Le midi, c'est le rêve : déjeuner avec le team Ducati Xerox, qui dispose d'une logistique impressionnante. Outre les deux semi-remorques techniques, à cul des stands, un troisième camion du haut duquel se déplie un auvent gigantesque contient carrément une cuisine dans laquelle des cuistots italiens, en tenue aux couleurs du team, oeuvrent pour offrir un vrai repas frais, complet et équilibré. Il y a la place pour une centaine de personnes avec tables, assiettes en dur au logo Ducati, des frigos avec boissons au choix, et un menu self-service avec pâtes à la carbonara, lasagnes, salades variées, pilons de poulets rôtis, assiettes de charcuterie italienne, blocs de parmesan, et une grande gamelle plate large comme un side Oural, contenant un tiramisu géant qui hypnotise les regards des plus gourmands. Les pilotes, techniciens, mécanos et invités se servent au même buffet et mangent de part et d'autre du même auvent, c'est très décontracté et l'accueil vraiment sympa. J'apprécie encore plus ce privilège en voyant les autres spectateurs manger des parts de frites grasses payées les yeux de la tête dans les baraques sur le circuit !

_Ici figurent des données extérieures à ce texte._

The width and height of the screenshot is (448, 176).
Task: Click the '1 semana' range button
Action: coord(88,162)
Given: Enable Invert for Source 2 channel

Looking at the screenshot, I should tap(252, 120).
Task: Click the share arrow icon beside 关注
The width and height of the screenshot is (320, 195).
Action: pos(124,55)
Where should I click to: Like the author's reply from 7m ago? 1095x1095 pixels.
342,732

L'après-midi, après une épreuve de GSXR-Cup animée, la seconde manche Superbike prend un peu de retard après un strike dans le premier virage suivant le baisser du drapeau : deux pilotes se sont accrochés et ont traversé la trajectoire du peloton groupé. Bilan, cinq absents au second départ. Chris Vermeulen refait le coup de partir devant dès le début, mais cette fois Lorenzo Lanzi, bénéficiant lui aussi d'une Ducati usine, s'accroche à ses basques. J'ai d'ailleurs juste à ma gauche un fan club du pilote italien, ils sont dix, gesticulent, crient, agitent des drapeaux, et jouent tous ensemble de la corne de brume. Dix cornes qui trompent en même temps, je vous laisse imaginer. Bref, exubérants comme peuvent l'être des Italiens. Lorsque Vermeulen s'écarte sur panne mécanique, laissant la tête de la course à Lanzi jusqu'à l'arrivée, le délire monte encore d'un cran !

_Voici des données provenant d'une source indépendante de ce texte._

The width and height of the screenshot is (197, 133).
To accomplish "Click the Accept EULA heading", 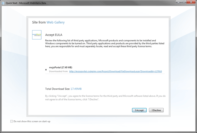I will click(x=53, y=35).
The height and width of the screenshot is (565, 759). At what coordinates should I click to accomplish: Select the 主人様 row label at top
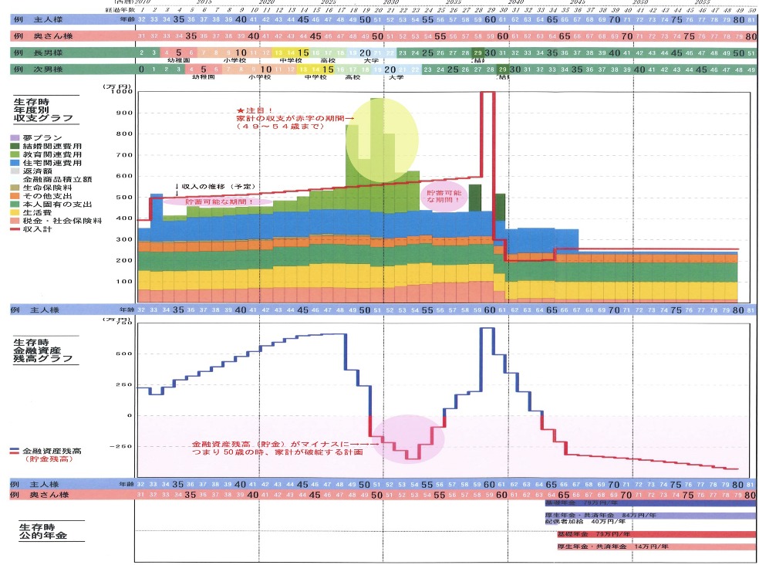point(46,19)
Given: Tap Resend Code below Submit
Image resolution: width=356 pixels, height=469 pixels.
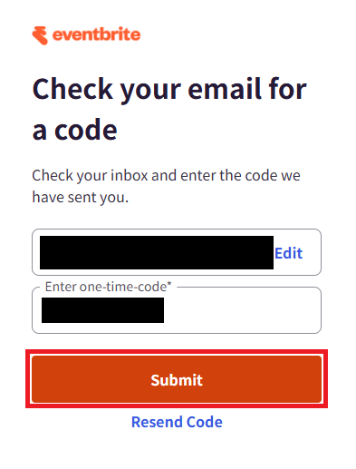Looking at the screenshot, I should coord(177,422).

La météo magnifique nous a valu un grand soleil tout l'après-midi, il commence à faire soif, je ne veux pas repartir déshydraté au guidon de la MZ : ce serait un facteur de fatigue dangereux. Malgré l'invitation permanente, j'ai scrupule à retourner à la tente Ducati juste pour prendre une boisson avant de partir ; j'achète une petite bouteille d'eau plate dans une baraque à frites ... 3 euros pour 50cl, gasp ! Servie fraîche, heureusement ...

Cette fois, dès 165 km au partiel, je commence à chercher et repère rapidement une station sur l'autoroute. Et la MZ pète un score : 5,33 litres aux cents consommés depuis le dernier plein ! Jamais je n'avais consommé aussi peu. L'autoroute à vitesse stabilisée lui convient fort bien. Arrivé dans l'Essonne, je retrouve vite les sempiternels bouchons de retours de week-end vers Paris. La MZ passe plutôt bien entre les files, je me demande vraiment comment tous ces caisseux peuvent supporter ça. Et j'arrive chez moi même pas fatigué du trajet ! Merci m'sieur MZ pour cette très, très bonne bécane !
 
(*) C'est la Foggy Petronas à trois cylindres. La bécane est née de la collaboration entre Karl Fogarty (d'où le nom "Foggy") et le constructeur Malais également connu pour ses motorisations en F1 (sur châssis Sauber je crois).